--- Written instruction ---
Retype the stretch from the line containing "Given: Click the OBServer 节点 help icon" through the line containing "point(233,20)", keeping every line the same.
══ Source material
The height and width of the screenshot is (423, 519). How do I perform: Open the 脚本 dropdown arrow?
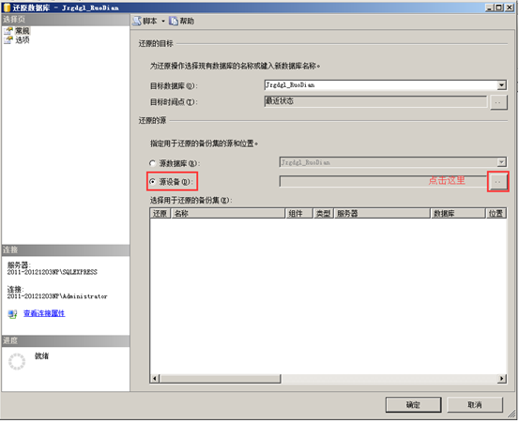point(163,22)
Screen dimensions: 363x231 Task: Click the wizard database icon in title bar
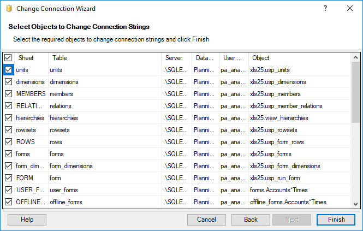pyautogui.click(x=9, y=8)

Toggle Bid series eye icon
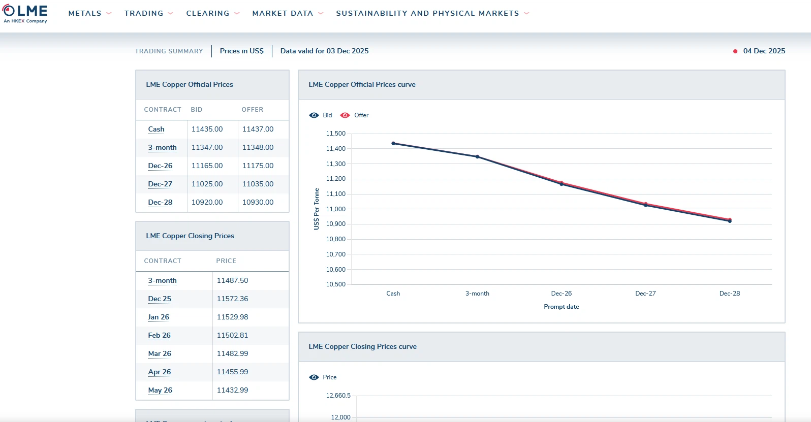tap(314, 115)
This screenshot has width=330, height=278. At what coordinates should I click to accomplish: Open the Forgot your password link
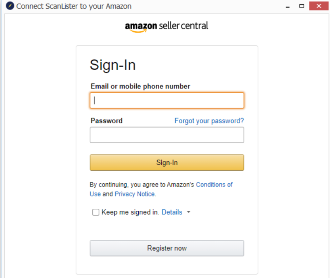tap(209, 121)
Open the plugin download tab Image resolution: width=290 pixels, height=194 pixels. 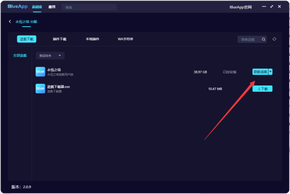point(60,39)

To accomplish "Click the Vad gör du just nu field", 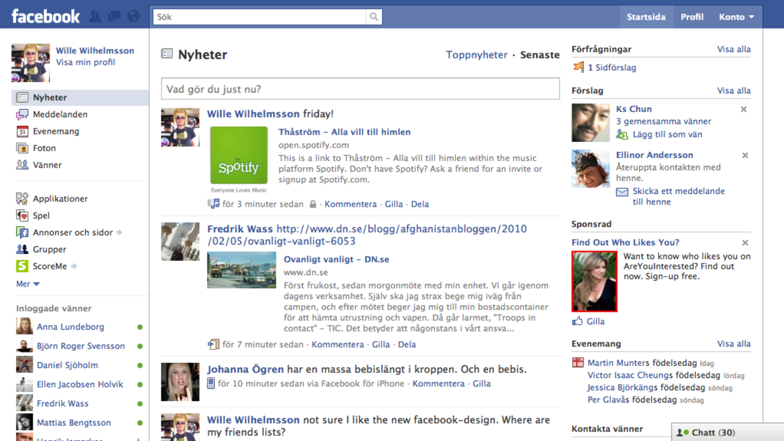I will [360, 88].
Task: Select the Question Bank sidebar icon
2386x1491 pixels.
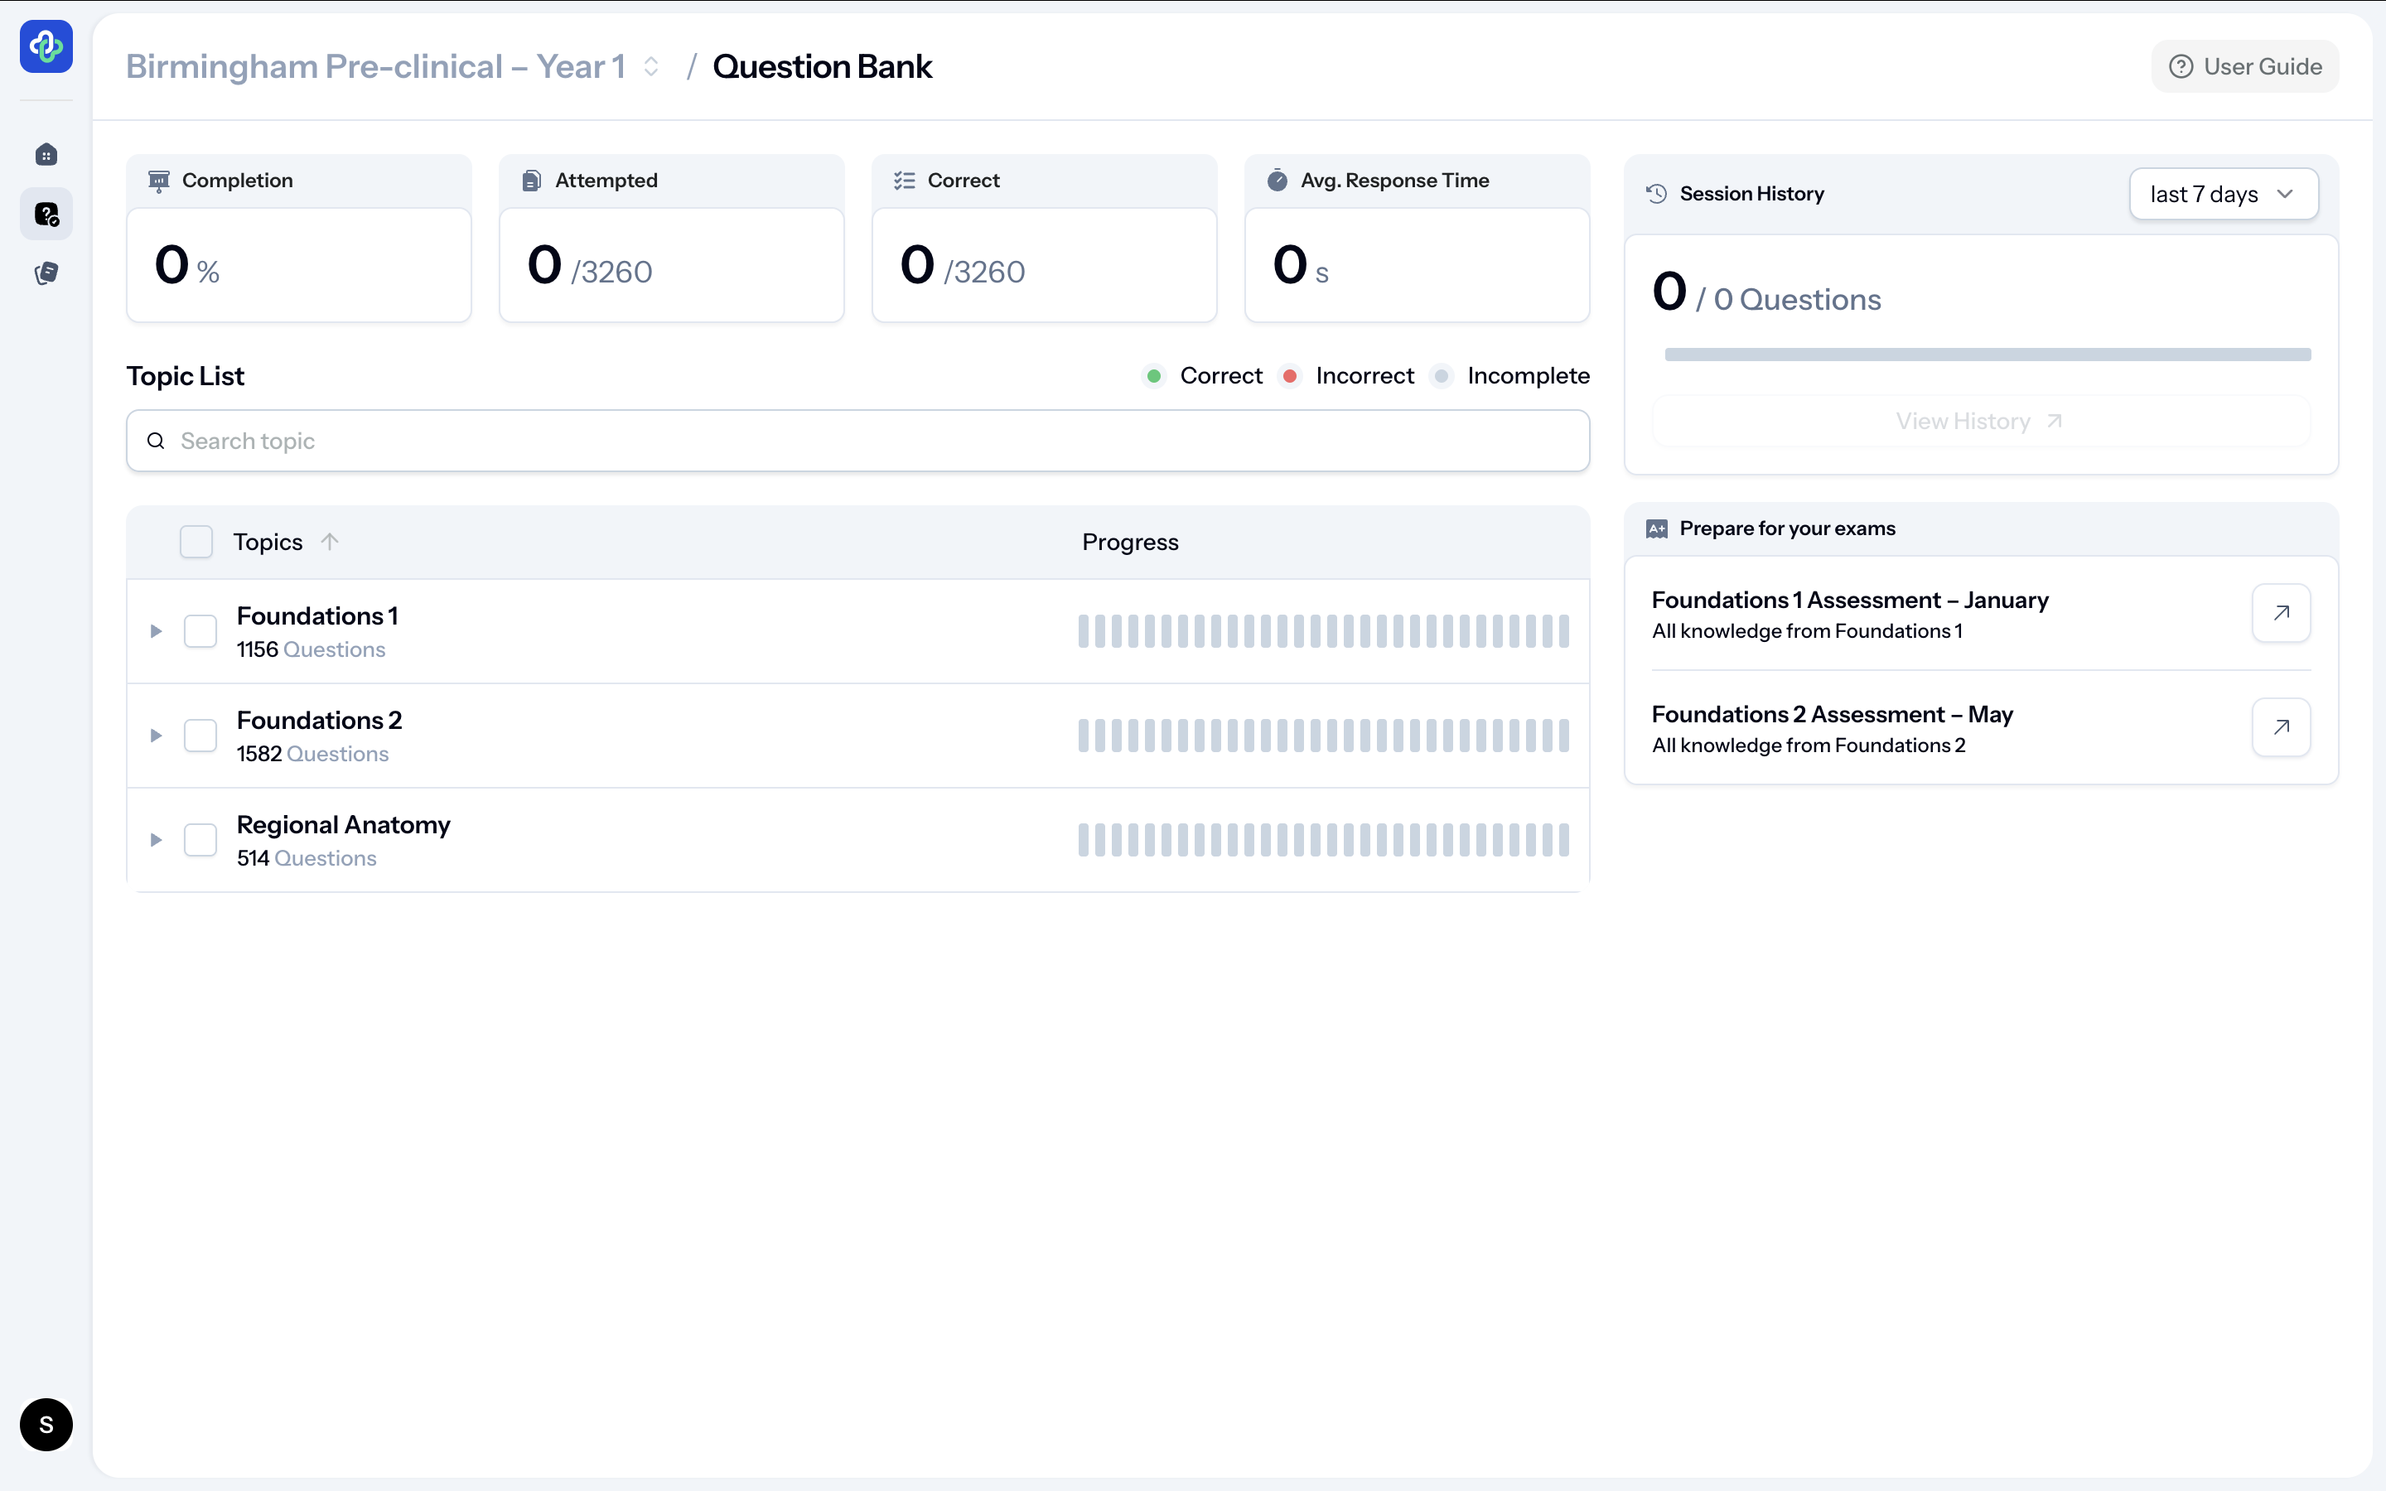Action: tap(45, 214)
════
══ Source material
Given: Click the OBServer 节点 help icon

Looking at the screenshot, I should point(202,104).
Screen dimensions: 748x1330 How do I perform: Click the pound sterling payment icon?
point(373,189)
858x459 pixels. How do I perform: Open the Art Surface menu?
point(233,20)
════
--- Task result ---
Given: Click the OBServer 节点 help icon

Looking at the screenshot, I should point(202,104).
Screen dimensions: 748x1330 How do I perform: Click the pound sterling payment icon?
point(373,189)
858x459 pixels. How do I perform: Open the Art Surface menu?
point(233,20)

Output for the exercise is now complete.